*Reading text*
Connector Development
There are two types of connectors in Airbyte: Sources and Destinations. Connectors can be built in any programming language, as long as they're built into docker images that implement the Airbyte specification.
Most database sources and destinations are written in Java, and most API sources and destinations are written in Python using our Python CDK, or low-code CDK.
If you're looking to build a connector for an API Source, we strongly suggest starting in the Connector Builder.
If you need help with connector development, we offer premium support to our open-source users, talk to our team to get access to it.
Connector Builder
The connector builder UI is based on the low-code development framework below and allows to develop and use connectors without leaving the Airbyte web UI. No local developer environment required.
Low-code Connector-Development Framework
You can use the low-code framework to build source connectors for HTTP API sources. Low-code CDK is a declarative framework that provides a YAML schema to describe your connector without writing any Python code, but allowing you to use custom Python code if required.
Python Connector-Development Kit (CDK)
You can build a connector in Python with the Airbyte CDK. Compared to the low-code CDK, the Python CDK is more flexible, but building the connector will be more involved. It provides classes that work out of the box for most scenarios, and Airbyte provides generators that make the connector scaffolds for you.
Community maintained CDKs
The Airbyte community also maintains some CDKs:
- The Typescript CDK is actively maintained by Faros.ai for use in their product.
- The Airbyte Dotnet CDK in C#.
The Airbyte specification
Before building a new connector, review Airbyte's data protocol specification.
Adding a new connector
The easiest way to make and start using a connector in your workspace is by using the Connector Builder.
If you're writing your connector in Python or low-code CDK, use the generator to get the project started:
cd airbyte-integrations/connector-templates/generator
./generate.sh
and choose the relevant template by using the arrow keys. This will generate a new connector in the airbyte-integrations/connectors/<your-connector>
directory.
Search the generated directory for "TODO"s and follow them to implement your connector. For more detailed walkthroughs and instructions, follow the relevant tutorial:
- Speedrun: Building a HTTP source with the CDK
- Building a HTTP source with the CDK
- Building a Java destination
As you implement your connector, make sure to review the Best Practices for Connector Development guide.
Updating an existing connector
The steps for updating an existing connector are the same as for building a new connector minus the need to use the autogenerator to create a new connector. Therefore the steps are:
- Iterate on the connector to make the needed changes
- Run tests
- Add any needed docs updates
- Create a PR to get the connector published
Adding Typing and Deduplication to a connector
Coming soon.
Typing and Deduplication is how Airbyte transforms the raw data which is transmitted during a sync into easy-to-use final tables for database and data warehouse destinations. For more information on how typing and deduplication works, see this doc.

Data for locating visible targets
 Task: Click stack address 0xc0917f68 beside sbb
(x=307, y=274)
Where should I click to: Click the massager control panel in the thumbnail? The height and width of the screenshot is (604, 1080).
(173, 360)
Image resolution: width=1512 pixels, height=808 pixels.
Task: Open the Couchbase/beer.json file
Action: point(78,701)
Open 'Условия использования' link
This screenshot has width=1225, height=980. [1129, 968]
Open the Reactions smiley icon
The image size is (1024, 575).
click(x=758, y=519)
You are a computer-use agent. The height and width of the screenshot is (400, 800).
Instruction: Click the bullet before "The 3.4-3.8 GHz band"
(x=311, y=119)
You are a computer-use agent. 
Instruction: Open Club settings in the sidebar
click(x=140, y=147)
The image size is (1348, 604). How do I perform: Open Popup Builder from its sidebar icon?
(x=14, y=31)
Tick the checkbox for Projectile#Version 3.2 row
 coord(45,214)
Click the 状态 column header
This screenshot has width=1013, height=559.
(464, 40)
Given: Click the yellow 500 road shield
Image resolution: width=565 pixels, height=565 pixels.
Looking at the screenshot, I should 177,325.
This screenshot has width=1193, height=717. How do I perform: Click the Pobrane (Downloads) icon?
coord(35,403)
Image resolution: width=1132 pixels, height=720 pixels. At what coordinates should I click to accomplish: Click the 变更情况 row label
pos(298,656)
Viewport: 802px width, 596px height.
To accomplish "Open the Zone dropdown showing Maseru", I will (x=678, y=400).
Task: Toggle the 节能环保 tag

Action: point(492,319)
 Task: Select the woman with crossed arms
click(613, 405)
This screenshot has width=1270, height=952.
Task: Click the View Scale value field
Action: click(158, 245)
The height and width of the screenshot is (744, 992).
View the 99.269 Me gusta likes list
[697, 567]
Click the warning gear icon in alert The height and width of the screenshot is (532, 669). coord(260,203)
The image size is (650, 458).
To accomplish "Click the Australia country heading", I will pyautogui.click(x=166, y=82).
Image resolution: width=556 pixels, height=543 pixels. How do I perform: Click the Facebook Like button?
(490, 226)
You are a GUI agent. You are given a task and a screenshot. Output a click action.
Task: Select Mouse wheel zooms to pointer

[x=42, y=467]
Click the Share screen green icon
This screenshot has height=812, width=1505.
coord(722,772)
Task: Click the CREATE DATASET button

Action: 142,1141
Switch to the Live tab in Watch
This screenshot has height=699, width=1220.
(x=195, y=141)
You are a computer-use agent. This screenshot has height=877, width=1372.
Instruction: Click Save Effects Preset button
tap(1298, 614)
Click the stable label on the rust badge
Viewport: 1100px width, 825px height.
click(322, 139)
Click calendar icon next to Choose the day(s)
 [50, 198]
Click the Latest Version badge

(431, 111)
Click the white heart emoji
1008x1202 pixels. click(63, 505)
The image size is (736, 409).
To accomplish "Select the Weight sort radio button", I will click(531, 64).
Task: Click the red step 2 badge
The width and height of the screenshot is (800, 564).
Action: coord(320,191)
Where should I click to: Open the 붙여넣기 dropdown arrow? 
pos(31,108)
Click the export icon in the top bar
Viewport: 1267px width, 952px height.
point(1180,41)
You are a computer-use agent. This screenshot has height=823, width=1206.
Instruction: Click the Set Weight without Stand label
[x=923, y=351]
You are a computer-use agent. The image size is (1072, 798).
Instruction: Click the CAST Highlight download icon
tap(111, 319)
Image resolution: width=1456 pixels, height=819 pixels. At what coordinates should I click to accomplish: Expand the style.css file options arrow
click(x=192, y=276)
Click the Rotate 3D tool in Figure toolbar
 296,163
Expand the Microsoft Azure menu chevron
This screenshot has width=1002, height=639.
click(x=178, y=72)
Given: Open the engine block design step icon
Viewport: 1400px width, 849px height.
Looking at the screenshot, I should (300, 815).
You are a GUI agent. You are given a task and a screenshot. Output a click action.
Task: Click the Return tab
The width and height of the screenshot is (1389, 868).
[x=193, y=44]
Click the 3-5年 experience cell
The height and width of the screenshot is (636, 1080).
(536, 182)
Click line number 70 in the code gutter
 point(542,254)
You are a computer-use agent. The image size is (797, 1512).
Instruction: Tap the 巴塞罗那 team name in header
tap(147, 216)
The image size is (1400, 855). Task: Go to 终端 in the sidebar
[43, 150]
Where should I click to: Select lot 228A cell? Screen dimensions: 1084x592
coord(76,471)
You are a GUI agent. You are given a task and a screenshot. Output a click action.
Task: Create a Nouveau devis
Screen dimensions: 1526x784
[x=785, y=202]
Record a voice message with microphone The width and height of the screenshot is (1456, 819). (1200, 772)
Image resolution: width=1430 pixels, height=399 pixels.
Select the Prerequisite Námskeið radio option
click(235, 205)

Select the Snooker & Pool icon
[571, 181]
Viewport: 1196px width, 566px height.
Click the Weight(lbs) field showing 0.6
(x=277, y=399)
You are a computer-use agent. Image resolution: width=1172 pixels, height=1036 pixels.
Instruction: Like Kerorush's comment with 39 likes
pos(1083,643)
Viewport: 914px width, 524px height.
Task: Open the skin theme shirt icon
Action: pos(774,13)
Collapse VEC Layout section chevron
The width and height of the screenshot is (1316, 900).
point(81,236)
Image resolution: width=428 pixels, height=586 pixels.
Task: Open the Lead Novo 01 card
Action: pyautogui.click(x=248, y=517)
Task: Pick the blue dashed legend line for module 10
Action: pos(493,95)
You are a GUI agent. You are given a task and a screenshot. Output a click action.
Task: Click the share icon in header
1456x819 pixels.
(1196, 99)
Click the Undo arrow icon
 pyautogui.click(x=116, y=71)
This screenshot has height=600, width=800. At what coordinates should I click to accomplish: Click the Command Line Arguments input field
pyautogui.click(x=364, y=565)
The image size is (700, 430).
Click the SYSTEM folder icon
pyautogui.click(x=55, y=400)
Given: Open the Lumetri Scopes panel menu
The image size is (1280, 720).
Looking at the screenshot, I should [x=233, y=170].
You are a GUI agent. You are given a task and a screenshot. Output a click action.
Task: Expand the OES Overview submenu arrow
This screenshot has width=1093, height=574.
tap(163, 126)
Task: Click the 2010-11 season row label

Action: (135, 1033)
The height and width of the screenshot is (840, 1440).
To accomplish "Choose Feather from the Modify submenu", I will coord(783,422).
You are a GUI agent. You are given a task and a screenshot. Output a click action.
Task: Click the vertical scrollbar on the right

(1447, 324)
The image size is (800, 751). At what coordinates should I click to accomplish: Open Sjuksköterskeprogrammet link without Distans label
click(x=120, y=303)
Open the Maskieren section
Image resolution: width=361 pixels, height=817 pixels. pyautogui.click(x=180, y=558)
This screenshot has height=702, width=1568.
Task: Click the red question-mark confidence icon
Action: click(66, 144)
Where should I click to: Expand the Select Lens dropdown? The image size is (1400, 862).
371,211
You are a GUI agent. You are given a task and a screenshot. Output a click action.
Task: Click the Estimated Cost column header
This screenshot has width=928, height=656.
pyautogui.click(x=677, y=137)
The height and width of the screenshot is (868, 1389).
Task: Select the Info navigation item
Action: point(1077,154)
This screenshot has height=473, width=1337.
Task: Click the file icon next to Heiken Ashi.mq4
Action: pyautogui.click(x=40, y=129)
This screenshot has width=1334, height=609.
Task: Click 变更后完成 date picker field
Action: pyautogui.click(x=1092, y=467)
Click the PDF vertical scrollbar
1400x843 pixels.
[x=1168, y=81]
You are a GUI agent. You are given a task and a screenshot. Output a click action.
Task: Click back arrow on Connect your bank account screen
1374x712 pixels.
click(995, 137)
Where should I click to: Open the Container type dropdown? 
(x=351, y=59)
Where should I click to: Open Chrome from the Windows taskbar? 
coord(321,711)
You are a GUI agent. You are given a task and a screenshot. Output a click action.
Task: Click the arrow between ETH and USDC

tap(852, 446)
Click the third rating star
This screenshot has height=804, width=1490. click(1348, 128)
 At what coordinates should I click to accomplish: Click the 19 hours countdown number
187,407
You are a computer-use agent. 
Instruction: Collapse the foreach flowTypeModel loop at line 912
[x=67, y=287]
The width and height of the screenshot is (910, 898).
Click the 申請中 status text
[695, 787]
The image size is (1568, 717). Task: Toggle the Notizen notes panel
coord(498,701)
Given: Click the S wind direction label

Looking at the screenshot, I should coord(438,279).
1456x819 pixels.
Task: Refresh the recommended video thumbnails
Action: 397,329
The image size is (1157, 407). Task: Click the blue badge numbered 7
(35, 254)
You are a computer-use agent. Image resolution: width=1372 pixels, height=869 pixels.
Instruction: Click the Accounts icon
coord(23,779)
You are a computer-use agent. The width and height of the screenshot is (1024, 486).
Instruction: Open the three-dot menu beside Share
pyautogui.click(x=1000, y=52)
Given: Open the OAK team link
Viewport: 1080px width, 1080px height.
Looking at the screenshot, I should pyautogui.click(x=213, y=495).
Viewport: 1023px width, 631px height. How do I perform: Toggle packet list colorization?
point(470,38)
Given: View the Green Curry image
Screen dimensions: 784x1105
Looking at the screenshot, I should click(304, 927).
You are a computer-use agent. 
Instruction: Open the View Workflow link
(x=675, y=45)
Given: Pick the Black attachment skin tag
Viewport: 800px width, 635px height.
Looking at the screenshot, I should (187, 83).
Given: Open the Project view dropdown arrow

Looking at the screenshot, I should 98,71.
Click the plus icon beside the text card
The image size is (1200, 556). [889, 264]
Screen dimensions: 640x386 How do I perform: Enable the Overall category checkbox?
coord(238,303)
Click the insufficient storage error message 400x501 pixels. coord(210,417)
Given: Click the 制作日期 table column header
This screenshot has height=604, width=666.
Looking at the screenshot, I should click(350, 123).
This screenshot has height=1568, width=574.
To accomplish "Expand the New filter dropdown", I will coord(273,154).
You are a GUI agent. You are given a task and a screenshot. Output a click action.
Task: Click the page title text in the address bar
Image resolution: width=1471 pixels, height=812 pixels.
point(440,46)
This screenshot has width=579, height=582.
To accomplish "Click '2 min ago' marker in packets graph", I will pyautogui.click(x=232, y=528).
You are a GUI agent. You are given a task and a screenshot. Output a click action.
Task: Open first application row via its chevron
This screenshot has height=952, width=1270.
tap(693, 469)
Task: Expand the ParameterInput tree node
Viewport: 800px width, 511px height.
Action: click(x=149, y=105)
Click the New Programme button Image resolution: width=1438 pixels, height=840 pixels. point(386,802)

*To do*
1. Return the passage of the connector development page from "If you're looking" to "Connector-Development Kit (CDK)", copied word for word.
2. According to the connector development page, in what programming language are most database sources and destinations written?
3. Write what comes next in the connector development page, picking up after its last sentence.
The records are separate material and have no connection to the connector development page.

*The replies*
1.
If you're looking to build a connector for an API Source, we strongly suggest starting in the Connector Builder.
If you need help with connector development, we offer premium support to our open-source users, talk to our team to get access to it.
Connector Builder
The connector builder UI is based on the low-code development framework below and allows to develop and use connectors without leaving the Airbyte web UI. No local developer environment required.
Low-code Connector-Development Framework
You can use the low-code framework to build source connectors for HTTP API sources. Low-code CDK is a declarative framework that provides a YAML schema to describe your connector without writing any Python code, but allowing you to use custom Python code if required.
Python Connector-Development Kit (CDK)

2. Java.

3.
Publishing a connector
Once you've finished iterating on the changes to a connector as specified in its README.md
, follow these instructions to ship the new version of the connector with Airbyte out of the box.
- Bump the docker image version in the metadata.yaml of the connector.
- Submit a PR containing the changes you made.
- One of Airbyte maintainers will review the change in the new version and make sure the tests are passing.
- You our an Airbyte maintainer can merge the PR once it is approved and all the required CI checks are passing you.
- Once the PR is merged the new connector version will be published to DockerHub and the connector should now be available for everyone who uses it. Thank you!
Updating Connector Metadata
When a new (or updated version) of a connector is ready, our automations will check your branch for a few things:
- Does the connector have an icon?
- Does the connector have documentation and is it in the proper format?
- Does the connector have a changelog entry for this version?
- The metadata.yaml file is valid.
If any of the above are failing, you won't be able to merge your PR or publish your connector.
Connector icons should be square SVGs and be located in this directory.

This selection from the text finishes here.